* [TASK INSTRUCTIONS]:
a - From the article below about the school health road show, write out the words starting with "KLCH educators Cindy" and going on through "through sixth grade.".
b - Answer these questions using the article below about the school health road show:
(i) About how many other first-graders took part in the program along with the two named students?
(ii) What did the first-graders make to take home after the lesson about strangers?
(iii) About how much time does the course spend with each grade level?

* [PASSAGE]:
Road show helps foster healthy habits
Kristen Shriner and Rowdy Boatwright now know more about staying safe than they did before.
The two -- and about 60 other first-graders at Tonganoxie Elementary School -- participated in the Kansas Learning Center For Health's "On the Road" program which visited their school on Tuesday and Wednesday.
As a culmination of Tuesday morning's first-grade lesson about the importance of being careful around strangers, first-graders made zebra sock puppets to take home with them.
Megan Evans, executive director of Kansas Learning Center for Health, said the "On the Road" program offers students lessons geared to help them make healthy lifestyle choices.
KLCH educators Cindy Foster and De Ann Huxman, who work for the 6-year-old program, travel to schools, working with students in kindergarten through sixth grade.
The visits include different lessons for different age groups. Topics include being wary of strangers and the health hazards of cigarette smoking, including how the use of tobacco affects bones, lungs and even cells. And the course, which spends about an hour with each grade level, even takes a look at genetics.

* [EXCERPTED RECORDS]:
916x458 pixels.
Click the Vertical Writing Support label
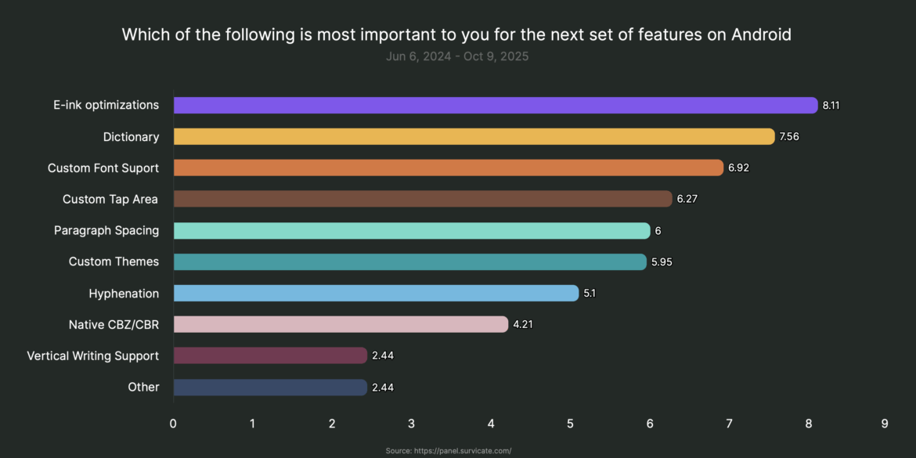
...
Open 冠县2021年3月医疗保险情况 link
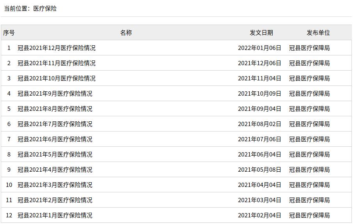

* [TASK-BY-TASK OUTPUTS]:
a -
KLCH educators Cindy Foster and De Ann Huxman, who work for the 6-year-old program, travel to schools, working with students in kindergarten through sixth grade.

b -
(i) About 60
(ii) Zebra sock puppets
(iii) About an hour